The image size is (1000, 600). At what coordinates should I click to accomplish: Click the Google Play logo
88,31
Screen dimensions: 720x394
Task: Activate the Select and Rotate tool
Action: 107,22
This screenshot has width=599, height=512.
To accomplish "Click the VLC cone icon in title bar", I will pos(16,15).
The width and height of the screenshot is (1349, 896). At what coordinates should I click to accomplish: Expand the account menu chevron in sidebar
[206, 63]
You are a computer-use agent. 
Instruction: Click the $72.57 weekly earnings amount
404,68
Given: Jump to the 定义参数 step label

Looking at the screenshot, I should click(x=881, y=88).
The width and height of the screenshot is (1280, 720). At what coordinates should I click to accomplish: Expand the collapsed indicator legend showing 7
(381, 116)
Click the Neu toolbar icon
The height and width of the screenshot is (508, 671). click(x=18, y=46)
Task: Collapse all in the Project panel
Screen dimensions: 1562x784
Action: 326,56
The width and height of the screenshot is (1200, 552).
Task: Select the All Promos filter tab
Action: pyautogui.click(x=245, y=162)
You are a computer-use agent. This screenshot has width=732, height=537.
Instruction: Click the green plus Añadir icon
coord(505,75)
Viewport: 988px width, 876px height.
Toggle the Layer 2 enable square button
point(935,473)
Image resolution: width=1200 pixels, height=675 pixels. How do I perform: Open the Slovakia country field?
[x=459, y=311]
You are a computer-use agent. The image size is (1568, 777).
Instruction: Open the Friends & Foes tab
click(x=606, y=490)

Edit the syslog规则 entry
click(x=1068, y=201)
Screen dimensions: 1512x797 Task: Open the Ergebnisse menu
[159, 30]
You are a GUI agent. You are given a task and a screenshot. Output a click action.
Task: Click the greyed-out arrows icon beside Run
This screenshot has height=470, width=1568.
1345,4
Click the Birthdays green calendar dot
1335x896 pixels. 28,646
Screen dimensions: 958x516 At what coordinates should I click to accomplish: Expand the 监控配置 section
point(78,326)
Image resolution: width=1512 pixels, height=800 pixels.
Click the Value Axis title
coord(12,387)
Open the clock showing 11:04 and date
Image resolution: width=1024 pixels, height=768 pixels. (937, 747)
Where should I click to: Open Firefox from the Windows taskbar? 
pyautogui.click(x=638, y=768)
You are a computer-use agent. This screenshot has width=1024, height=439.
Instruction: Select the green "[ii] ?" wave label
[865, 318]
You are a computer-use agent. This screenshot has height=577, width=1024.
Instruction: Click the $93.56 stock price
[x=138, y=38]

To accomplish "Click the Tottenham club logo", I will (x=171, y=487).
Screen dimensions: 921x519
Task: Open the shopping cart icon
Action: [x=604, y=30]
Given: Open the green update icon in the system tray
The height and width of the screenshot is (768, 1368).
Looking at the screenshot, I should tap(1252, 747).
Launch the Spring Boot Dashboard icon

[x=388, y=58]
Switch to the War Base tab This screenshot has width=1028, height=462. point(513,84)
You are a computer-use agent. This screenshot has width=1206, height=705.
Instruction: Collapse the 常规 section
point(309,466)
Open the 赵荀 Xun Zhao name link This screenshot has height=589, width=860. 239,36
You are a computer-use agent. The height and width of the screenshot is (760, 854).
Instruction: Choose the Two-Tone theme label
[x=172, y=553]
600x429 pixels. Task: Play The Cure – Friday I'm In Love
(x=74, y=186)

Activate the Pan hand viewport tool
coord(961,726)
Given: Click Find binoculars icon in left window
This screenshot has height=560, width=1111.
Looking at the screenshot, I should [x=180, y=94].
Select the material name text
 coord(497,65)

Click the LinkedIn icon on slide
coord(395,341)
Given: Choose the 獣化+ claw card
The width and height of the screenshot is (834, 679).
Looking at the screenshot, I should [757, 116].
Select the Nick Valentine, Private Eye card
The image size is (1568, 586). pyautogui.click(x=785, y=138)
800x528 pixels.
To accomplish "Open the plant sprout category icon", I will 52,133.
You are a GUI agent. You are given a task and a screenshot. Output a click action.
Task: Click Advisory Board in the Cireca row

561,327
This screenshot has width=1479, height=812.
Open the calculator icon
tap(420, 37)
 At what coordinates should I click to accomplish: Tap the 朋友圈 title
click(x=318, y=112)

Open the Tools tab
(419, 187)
= = = = =
Every line in the listing above that mentions "computer" should be returned.

You are a computer-use agent. 
You are a computer-use agent. This screenshot has width=732, height=537.
You are a computer-use agent. The image size is (1568, 777).
You are a computer-use agent. This screenshot has width=1024, height=439.
You are a computer-use agent. This screenshot has height=577, width=1024.
You are a computer-use agent. This screenshot has width=1206, height=705.
You are a computer-use agent. The height and width of the screenshot is (760, 854).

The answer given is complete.